*** Supplied records Section Begins ***

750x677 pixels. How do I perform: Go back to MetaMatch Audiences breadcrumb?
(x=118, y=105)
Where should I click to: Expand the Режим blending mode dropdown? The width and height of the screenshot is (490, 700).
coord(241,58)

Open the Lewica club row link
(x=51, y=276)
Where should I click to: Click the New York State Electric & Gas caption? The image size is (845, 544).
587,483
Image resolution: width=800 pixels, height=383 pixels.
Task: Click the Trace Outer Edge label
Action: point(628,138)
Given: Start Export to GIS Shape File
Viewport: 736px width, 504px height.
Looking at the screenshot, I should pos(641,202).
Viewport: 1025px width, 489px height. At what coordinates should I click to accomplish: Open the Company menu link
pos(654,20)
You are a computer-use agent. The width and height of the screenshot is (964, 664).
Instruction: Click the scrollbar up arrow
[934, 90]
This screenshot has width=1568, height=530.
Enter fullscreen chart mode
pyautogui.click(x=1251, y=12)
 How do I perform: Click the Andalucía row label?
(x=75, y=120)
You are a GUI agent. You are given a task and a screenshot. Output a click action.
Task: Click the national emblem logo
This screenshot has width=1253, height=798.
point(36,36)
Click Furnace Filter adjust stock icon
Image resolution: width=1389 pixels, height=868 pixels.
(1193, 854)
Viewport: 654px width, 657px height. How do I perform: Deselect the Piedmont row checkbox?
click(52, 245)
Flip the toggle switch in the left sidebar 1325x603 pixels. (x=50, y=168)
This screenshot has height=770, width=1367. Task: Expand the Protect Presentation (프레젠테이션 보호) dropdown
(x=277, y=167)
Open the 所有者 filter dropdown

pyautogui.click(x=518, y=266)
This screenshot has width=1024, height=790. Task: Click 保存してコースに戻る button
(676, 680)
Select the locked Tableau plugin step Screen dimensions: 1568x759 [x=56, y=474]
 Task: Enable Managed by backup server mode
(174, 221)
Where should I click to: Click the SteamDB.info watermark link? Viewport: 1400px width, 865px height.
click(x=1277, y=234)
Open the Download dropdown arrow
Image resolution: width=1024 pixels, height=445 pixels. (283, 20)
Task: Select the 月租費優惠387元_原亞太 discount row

*** Supplied records Section Ends ***

## Exercise instructions
Go through the records and set every one down exactly.

## Task result
750x677 pixels. How do I perform: Go back to MetaMatch Audiences breadcrumb?
(x=118, y=105)
Where should I click to: Expand the Режим blending mode dropdown? The width and height of the screenshot is (490, 700).
coord(241,58)

Open the Lewica club row link
(x=51, y=276)
Where should I click to: Click the New York State Electric & Gas caption? The image size is (845, 544).
587,483
Image resolution: width=800 pixels, height=383 pixels.
Task: Click the Trace Outer Edge label
Action: point(628,138)
Given: Start Export to GIS Shape File
Viewport: 736px width, 504px height.
Looking at the screenshot, I should pos(641,202).
Viewport: 1025px width, 489px height. At what coordinates should I click to accomplish: Open the Company menu link
pos(654,20)
You are a computer-use agent. The width and height of the screenshot is (964, 664).
Instruction: Click the scrollbar up arrow
[934, 90]
This screenshot has width=1568, height=530.
Enter fullscreen chart mode
pyautogui.click(x=1251, y=12)
 How do I perform: Click the Andalucía row label?
(x=75, y=120)
You are a GUI agent. You are given a task and a screenshot. Output a click action.
Task: Click the national emblem logo
This screenshot has width=1253, height=798.
point(36,36)
Click Furnace Filter adjust stock icon
Image resolution: width=1389 pixels, height=868 pixels.
(1193, 854)
Viewport: 654px width, 657px height. How do I perform: Deselect the Piedmont row checkbox?
click(52, 245)
Flip the toggle switch in the left sidebar 1325x603 pixels. (x=50, y=168)
This screenshot has height=770, width=1367. Task: Expand the Protect Presentation (프레젠테이션 보호) dropdown
(x=277, y=167)
Open the 所有者 filter dropdown

pyautogui.click(x=518, y=266)
This screenshot has width=1024, height=790. Task: Click 保存してコースに戻る button
(676, 680)
Select the locked Tableau plugin step Screen dimensions: 1568x759 [x=56, y=474]
 Task: Enable Managed by backup server mode
(174, 221)
Where should I click to: Click the SteamDB.info watermark link? Viewport: 1400px width, 865px height.
click(x=1277, y=234)
Open the Download dropdown arrow
Image resolution: width=1024 pixels, height=445 pixels. (283, 20)
Task: Select the 月租費優惠387元_原亞太 discount row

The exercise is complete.